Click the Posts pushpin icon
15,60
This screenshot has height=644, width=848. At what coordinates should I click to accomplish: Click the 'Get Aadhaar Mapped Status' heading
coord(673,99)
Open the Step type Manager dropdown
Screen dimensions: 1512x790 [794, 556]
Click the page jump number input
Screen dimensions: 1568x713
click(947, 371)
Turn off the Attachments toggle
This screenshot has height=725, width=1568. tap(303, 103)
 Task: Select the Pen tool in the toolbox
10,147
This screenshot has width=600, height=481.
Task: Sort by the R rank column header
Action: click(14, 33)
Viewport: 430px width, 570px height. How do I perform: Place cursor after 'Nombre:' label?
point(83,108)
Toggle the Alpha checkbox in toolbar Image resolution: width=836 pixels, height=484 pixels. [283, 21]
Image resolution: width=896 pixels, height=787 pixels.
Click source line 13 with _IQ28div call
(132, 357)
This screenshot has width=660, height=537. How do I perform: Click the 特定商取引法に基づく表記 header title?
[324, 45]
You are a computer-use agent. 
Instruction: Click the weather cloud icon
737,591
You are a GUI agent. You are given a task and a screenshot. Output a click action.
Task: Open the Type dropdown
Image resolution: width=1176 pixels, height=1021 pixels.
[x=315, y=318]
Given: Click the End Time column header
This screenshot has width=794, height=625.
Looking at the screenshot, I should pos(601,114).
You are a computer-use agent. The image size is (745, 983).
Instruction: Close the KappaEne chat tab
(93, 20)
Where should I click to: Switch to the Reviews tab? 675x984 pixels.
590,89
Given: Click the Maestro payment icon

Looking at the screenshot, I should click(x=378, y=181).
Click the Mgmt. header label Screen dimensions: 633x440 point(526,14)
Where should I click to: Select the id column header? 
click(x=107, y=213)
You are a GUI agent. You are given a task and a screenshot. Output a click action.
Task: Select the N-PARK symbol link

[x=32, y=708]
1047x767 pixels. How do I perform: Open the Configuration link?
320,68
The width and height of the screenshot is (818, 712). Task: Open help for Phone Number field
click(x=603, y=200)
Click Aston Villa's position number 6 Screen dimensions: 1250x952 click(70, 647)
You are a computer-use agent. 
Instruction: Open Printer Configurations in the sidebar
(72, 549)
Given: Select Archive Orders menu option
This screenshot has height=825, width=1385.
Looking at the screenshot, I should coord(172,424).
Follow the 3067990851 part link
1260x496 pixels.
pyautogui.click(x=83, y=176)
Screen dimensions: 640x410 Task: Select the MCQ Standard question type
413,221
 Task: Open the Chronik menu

### Your goal
Give back the data above word for word.

### Reply to the task
Click the Posts pushpin icon
15,60
This screenshot has height=644, width=848. At what coordinates should I click to accomplish: Click the 'Get Aadhaar Mapped Status' heading
coord(673,99)
Open the Step type Manager dropdown
Screen dimensions: 1512x790 [794, 556]
Click the page jump number input
Screen dimensions: 1568x713
click(947, 371)
Turn off the Attachments toggle
This screenshot has height=725, width=1568. tap(303, 103)
 Task: Select the Pen tool in the toolbox
10,147
This screenshot has width=600, height=481.
Task: Sort by the R rank column header
Action: click(14, 33)
Viewport: 430px width, 570px height. How do I perform: Place cursor after 'Nombre:' label?
point(83,108)
Toggle the Alpha checkbox in toolbar Image resolution: width=836 pixels, height=484 pixels. [283, 21]
Image resolution: width=896 pixels, height=787 pixels.
Click source line 13 with _IQ28div call
(132, 357)
This screenshot has width=660, height=537. How do I perform: Click the 特定商取引法に基づく表記 header title?
[324, 45]
You are a computer-use agent. 
Instruction: Click the weather cloud icon
737,591
You are a GUI agent. You are given a task and a screenshot. Output a click action.
Task: Open the Type dropdown
Image resolution: width=1176 pixels, height=1021 pixels.
[x=315, y=318]
Given: Click the End Time column header
This screenshot has width=794, height=625.
Looking at the screenshot, I should pos(601,114).
You are a computer-use agent. The image size is (745, 983).
Instruction: Close the KappaEne chat tab
(93, 20)
Where should I click to: Switch to the Reviews tab? 675x984 pixels.
590,89
Given: Click the Maestro payment icon

Looking at the screenshot, I should click(x=378, y=181).
Click the Mgmt. header label Screen dimensions: 633x440 point(526,14)
Where should I click to: Select the id column header? 
click(x=107, y=213)
You are a GUI agent. You are given a task and a screenshot. Output a click action.
Task: Select the N-PARK symbol link

[x=32, y=708]
1047x767 pixels. How do I perform: Open the Configuration link?
320,68
The width and height of the screenshot is (818, 712). Task: Open help for Phone Number field
click(x=603, y=200)
Click Aston Villa's position number 6 Screen dimensions: 1250x952 click(70, 647)
You are a computer-use agent. 
Instruction: Open Printer Configurations in the sidebar
(72, 549)
Given: Select Archive Orders menu option
This screenshot has height=825, width=1385.
Looking at the screenshot, I should coord(172,424).
Follow the 3067990851 part link
1260x496 pixels.
pyautogui.click(x=83, y=176)
Screen dimensions: 640x410 Task: Select the MCQ Standard question type
413,221
 Task: Open the Chronik menu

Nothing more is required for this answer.